## [Goal of the exercise]
Copy the passage of the causal decision theory text between "Eliezer Yudkowsky describes" and "handles Smoking Lesion.", inclusive, and change "ball" to "stone" in it.

## [Given text]
An Intuitive Introduction to Causal Decision Theory

Like any decision theory, Causal Decision Theory (CDT) aims to maximize expected utility; it does this by looking at the causal effects each available action in a problem has. For example, in Problem 1, taking box A has the causal effect of earning $100, whereas taking box B causes you to earn $500. $500 is more than $100, so CDT says to take box B (like any decision theory worth anything should). Similarly, CDT advices to take box A in Problem 2.

CDT's rule of looking at an action's causal effects make sense: if you're deciding which action to take, you want to know how your actions change the environment. And as we will see later, CDT correctly solves the problem of the Smoking Lesion. But first, we have to ask ourselves: what is causality?

What is causality?

A formal description of causality is beyond the purpose of this post (and sequence), but intuitively speaking, causality is about stuff that makes stuff happen. If I throw a glass vase on concrete, it will break; my action of throwing the vase caused it to break.

You may have heard that correlation doesn't necessarily imply causality, which is true. For example, I'd bet hand size and foot size in humans strongly correlate: if we'd measure the hands and feet of a million people, those with larger hands will - on average - have larger feet as well, and vice versa. But hopefully we can agree hand size doesn't have a causal effect on foot size, or vice versa: your hands aren't large or small because your feet are large or small, even though we might be able to quite accurately predict your foot size using your hand size. Rather, hand size and foot size have common causes like genetics (determining how large a person can grow) and quality and quantity of food taken, etc.

Eliezer Yudkowsky describes causality in a the following very neat way:

There's causality anywhere there's a noun, a verb, and a subject.

"I broke the vase" and "John kicks the ball" are both examples of this.

With the hope the reader now has an intuitive notion of causality, we can move on to see how CDT handles Smoking Lesion.

Smoking Lesion

An agent is debating whether or not to smoke. She knows that smoking is correlated with an invariably fatal variety of lung cancer, but the correlation is (in this imaginary world) entirely due to a common cause: an arterial lesion that causes those afflicted with it to love smoking and also (99% of the time) causes them to develop lung cancer. There is no direct causal link between smoking and lung cancer. Agents without this lesion contract lung cancer only 1% of the time, and an agent can neither directly observe nor control whether she suffers from the lesion. The agent gains utility equivalent to $1,000 by smoking (regardless of whether she dies soon), and gains utility equivalent to $1,000,000 if she doesn’t die of cancer. Should she smoke, or refrain?

(Stored items from a collection)
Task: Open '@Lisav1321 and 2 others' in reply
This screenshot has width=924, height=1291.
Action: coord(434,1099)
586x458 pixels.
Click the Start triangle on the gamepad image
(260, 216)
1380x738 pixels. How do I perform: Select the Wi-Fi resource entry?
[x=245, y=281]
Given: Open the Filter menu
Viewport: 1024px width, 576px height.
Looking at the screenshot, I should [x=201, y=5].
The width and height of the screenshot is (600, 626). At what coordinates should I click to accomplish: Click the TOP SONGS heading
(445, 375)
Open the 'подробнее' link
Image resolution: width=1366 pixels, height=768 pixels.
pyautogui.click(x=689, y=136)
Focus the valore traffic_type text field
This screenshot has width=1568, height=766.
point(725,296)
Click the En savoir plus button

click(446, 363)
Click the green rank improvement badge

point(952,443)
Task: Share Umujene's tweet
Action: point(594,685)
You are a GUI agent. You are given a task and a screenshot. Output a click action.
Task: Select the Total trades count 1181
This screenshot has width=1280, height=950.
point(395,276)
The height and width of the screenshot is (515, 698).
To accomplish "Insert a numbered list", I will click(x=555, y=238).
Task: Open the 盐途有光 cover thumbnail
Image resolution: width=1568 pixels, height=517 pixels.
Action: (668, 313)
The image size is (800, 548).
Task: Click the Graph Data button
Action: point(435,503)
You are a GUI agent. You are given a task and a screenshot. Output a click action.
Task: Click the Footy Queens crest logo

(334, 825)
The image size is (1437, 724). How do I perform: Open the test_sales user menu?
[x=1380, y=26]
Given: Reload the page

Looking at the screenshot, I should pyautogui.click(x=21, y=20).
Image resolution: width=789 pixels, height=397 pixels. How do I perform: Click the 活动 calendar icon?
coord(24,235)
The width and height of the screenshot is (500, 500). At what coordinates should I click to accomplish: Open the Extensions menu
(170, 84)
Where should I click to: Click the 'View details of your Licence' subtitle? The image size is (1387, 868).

## [Solution]
Eliezer Yudkowsky describes causality in a the following very neat way:

There's causality anywhere there's a noun, a verb, and a subject.

"I broke the vase" and "John kicks the stone" are both examples of this.

With the hope the reader now has an intuitive notion of causality, we can move on to see how CDT handles Smoking Lesion.